Assignment A —
According to the abstract on LLM-based full-text screening, what did the authors develop?
Assignment B —
Write a continuation of the abstract on LLM-based full-text screening, beginning after its last sentence.
(Extract provided)
Automated full-text screening and accelerated reviews using large language models with context-aware agents: an exploratory analysis in biomarker research

European Heart Journal - Digital Health

5 May 2026

Organised by:

Abstract

AbstractAims

Artificial intelligence (AI) tools utilizing large language models (LLMs) can accelerate scientific literature reviews by automating title, abstract, and full-text-based screenings of relevant patient populations and biomarkers. We developed an AI-based tool to automate and improve full-text screening performance using LLMs to accurately identify relevant publications that meet complex criteria.
(End Extract provided)
(Material provided)
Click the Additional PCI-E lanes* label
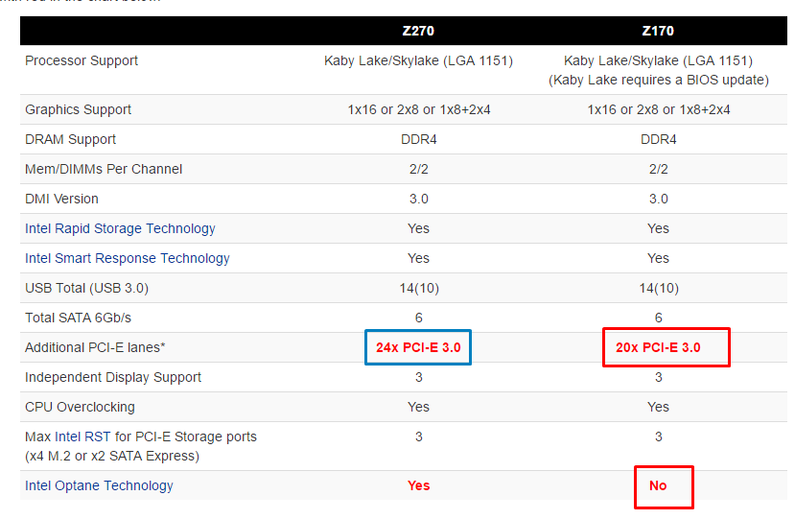Image resolution: width=795 pixels, height=519 pixels. [x=90, y=347]
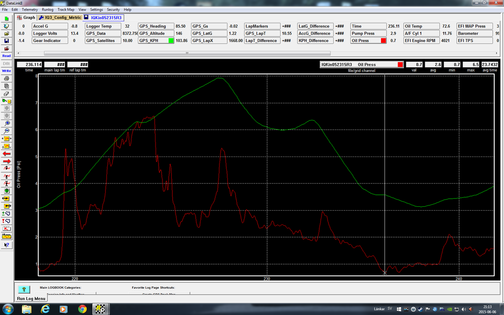Click the blue floppy disk save icon
This screenshot has height=315, width=504.
click(x=6, y=40)
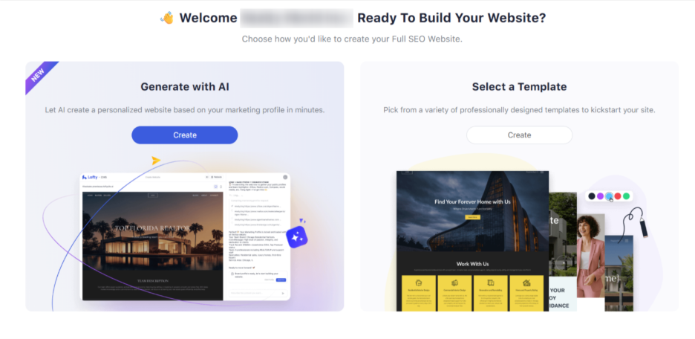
(End Material provided)
Expected output A —
An AI-based tool that uses LLMs to automate and improve full-text screening performance and accurately identify relevant publications meeting complex criteria.

Expected output B —
Methods and results

We conducted a literature review utilizing the Population, Intervention—biomarkers, Comparison, Outcome framework to define our inclusion and exclusion criteria, focusing on biomarkers in heart failure with reduced ejection fraction (HFrEF). An AI-based full-text screening tool was created to process 5405 selected publications, combining multi-level and task-oriented retrieval-augmented generation (RAG) and agent-based methods, establishing ground truth standards to evaluate performance metrics both for the tool and human reviewers. Intra-LLM reliability was assessed by rerunning screenings on a batch of publications. Among the public and private domain models, LLaMA 3.3 70B was selected for its superior accuracy (82%), precision (71%), and recall (100%) in screening 49 manuscripts by LLMs. During the training phase, based on several hundred manuscripts, performance metrics significantly improved. Validation results showed a sensitivity of 91.4%, specificity of 53.2%, a false positive rate of 46.8%, and a false negative rate of 8.6%. The LLM outperformed human reviewers in F1 score and interrater reliability, achieving 100% consistency across multiple runs, with each run consisting of multiple LLMs on 1000 documents.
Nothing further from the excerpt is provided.